> _Task description_
Which examples of non-sexual hostile work environment harassment does the text on workplace harassment below list?

> _Selected text_

━━━━━━━━━━━━━━━━━━━━━━━━━━━━━━

Sexual harassment in private businesses, government agencies, and labor organizations are prohibited by California and federal laws. Each incident of sexual harassment is different, and there are two main categories into which most cases fall — “quid pro quo” cases and “hostile work environment” cases.
If a supervisor portrays unwanted sexual behavior towards an employee, they may have committed “hostile work environment” sexual harassment. Although similar to “quid pro quo” sexual harassment, where a direct supervisor seeks sexual favors in return for something within the supervisor's powers, hostile work environment sexual harassment is slightly distinct.
Non-Sexual Hostile Work Environment
Non-Sexual hostile work environment harassment occurs when unwelcome comments or conduct based on sex, race or other legally protected characteristics unreasonably interferes with an employee's work performance or creates an intimidating, hostile or offensive work environment. The victim can be anyone affected by the conduct, not just the individual at whom the offensive conduct is directed towards.
Some examples include:
- Expressing negative stereotypes regarding an employee's birthplace or ancestry
- Using racially derogatory words, phrases, epithets
- Comments about an individual's skin color or other racial/ethnic characteristics
- Using gestures, pictures or drawings which would offend a particular racial or ethnic group
- Making disparaging remarks about an individual's gender that are not sexual in nature
- Making negative comments about an employee's religious beliefs (or lack of religious beliefs)

━━━━━━━━━━━━━━━━━━━━━━━━━━━━━━

> _Records shown_
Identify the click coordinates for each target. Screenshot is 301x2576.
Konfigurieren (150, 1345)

━━━━━━━━━━━━━━━━━━━━━━━━━━━━━━

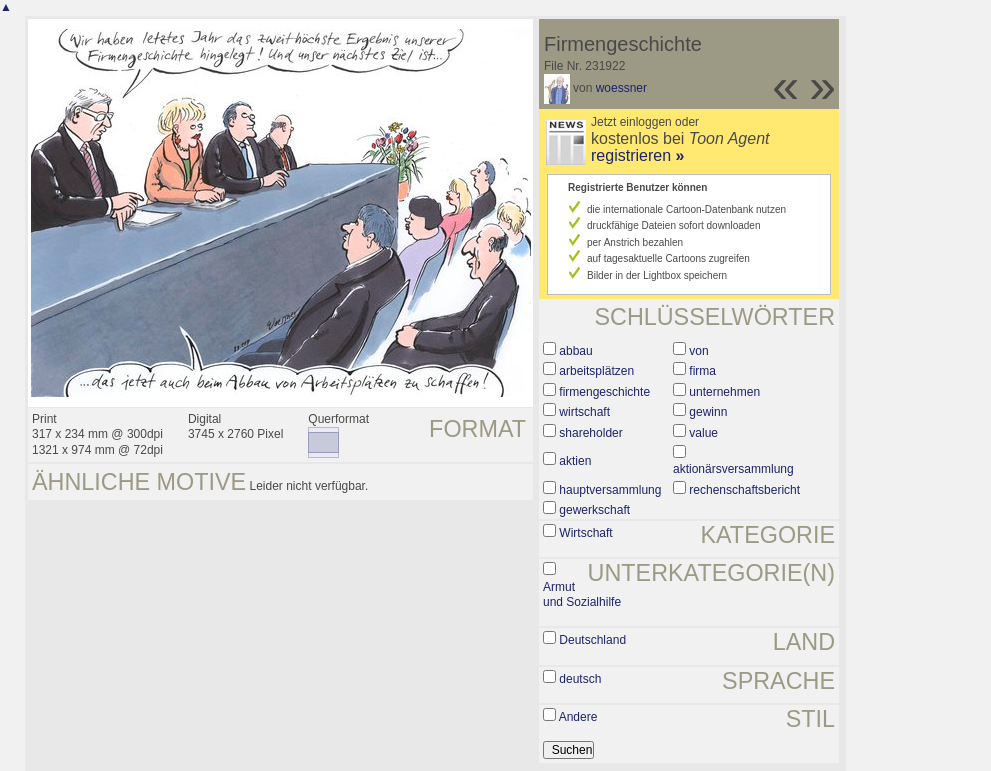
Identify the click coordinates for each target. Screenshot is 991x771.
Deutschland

━━━━━━━━━━━━━━━━━━━━━━━━━━━━━━

> _Reply_
- Expressing negative stereotypes regarding an employee's birthplace or ancestry
- Using racially derogatory words, phrases, epithets
- Comments about an individual's skin color or other racial/ethnic characteristics
- Using gestures, pictures or drawings which would offend a particular racial or ethnic group
- Making disparaging remarks about an individual's gender that are not sexual in nature
- Making negative comments about an employee's religious beliefs (or lack of religious beliefs)